**Request:**
Copy the lines below word for word, leaving out the pictures.

**Input rows:**
§

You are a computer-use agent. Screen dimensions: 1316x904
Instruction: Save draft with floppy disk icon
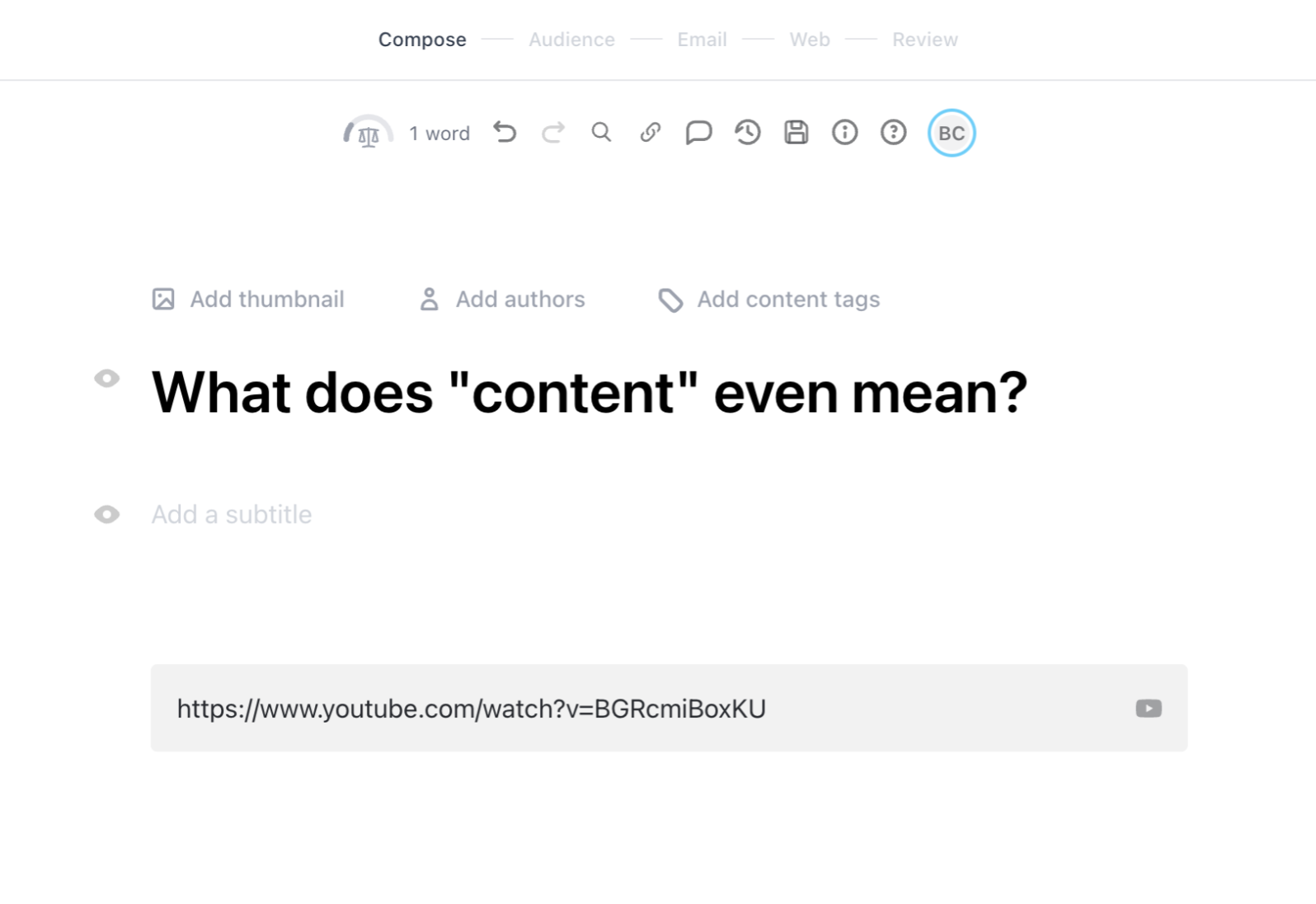click(x=796, y=133)
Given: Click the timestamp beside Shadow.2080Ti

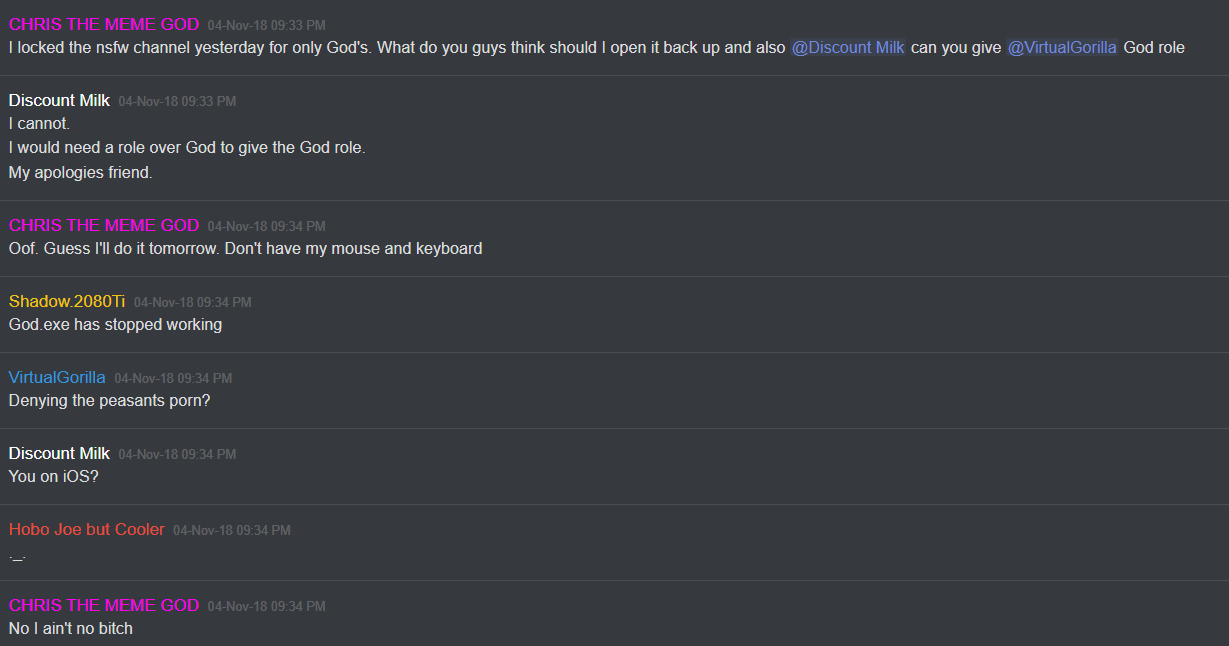Looking at the screenshot, I should [193, 302].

§

**Exercise response:**
You are a computer-use agent. Screen dimensions: 1316x904
Instruction: Save draft with floppy disk icon
click(x=796, y=133)
Given: Click the timestamp beside Shadow.2080Ti

Looking at the screenshot, I should [193, 302].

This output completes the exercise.